• Your instructions: Search the listing below for the word "screenshot" and copy each line that holds it.

• Record set:

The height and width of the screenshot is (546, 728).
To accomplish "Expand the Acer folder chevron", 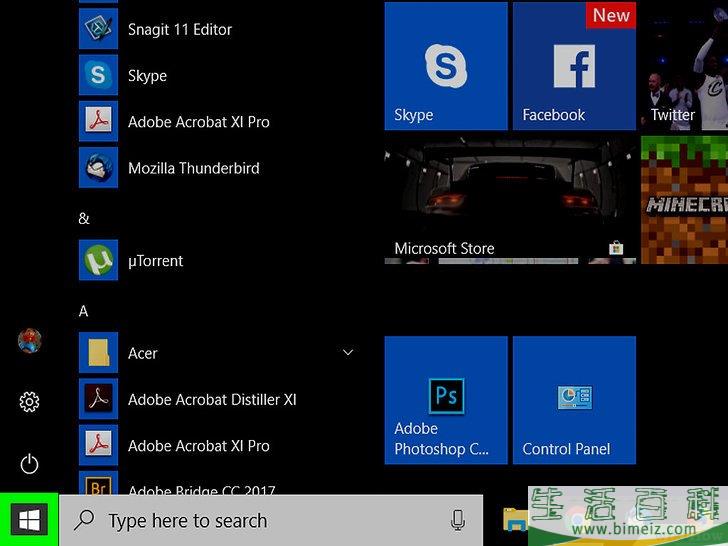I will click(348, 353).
---
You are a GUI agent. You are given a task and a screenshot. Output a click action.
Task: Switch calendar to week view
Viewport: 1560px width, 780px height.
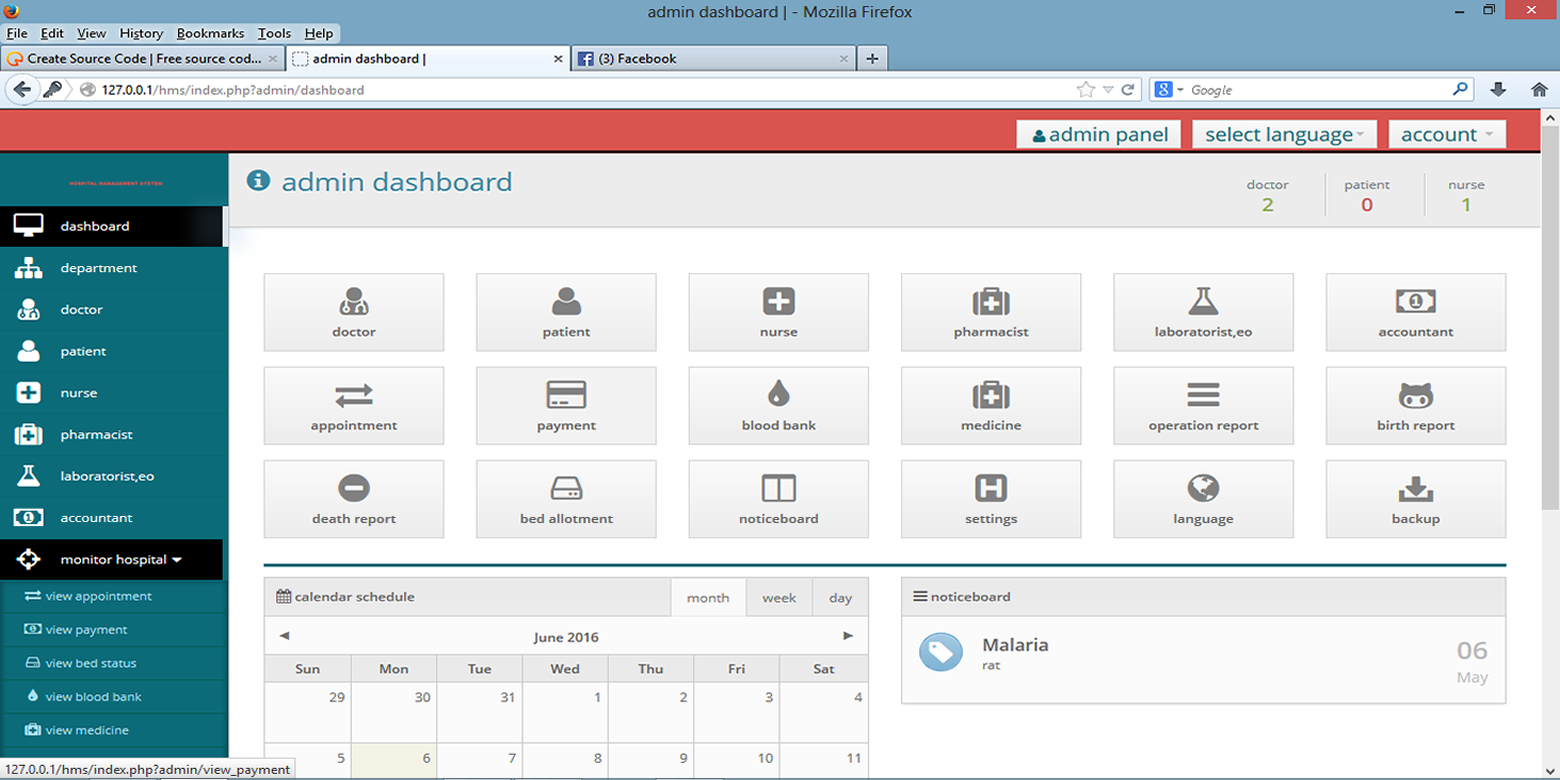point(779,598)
==
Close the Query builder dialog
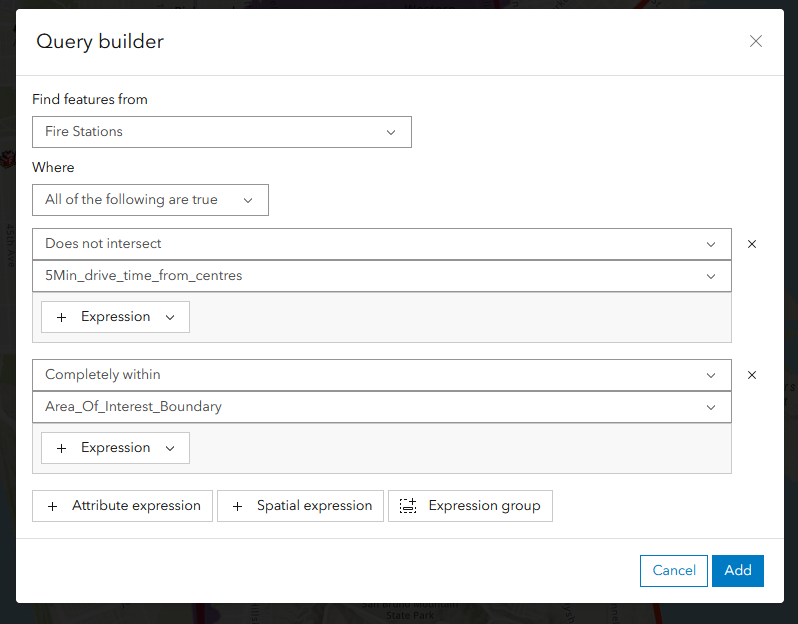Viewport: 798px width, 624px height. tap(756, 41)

• Response area:
The height and width of the screenshot is (546, 728).
You are a GUI agent. You are given a task and a screenshot. Output a click action.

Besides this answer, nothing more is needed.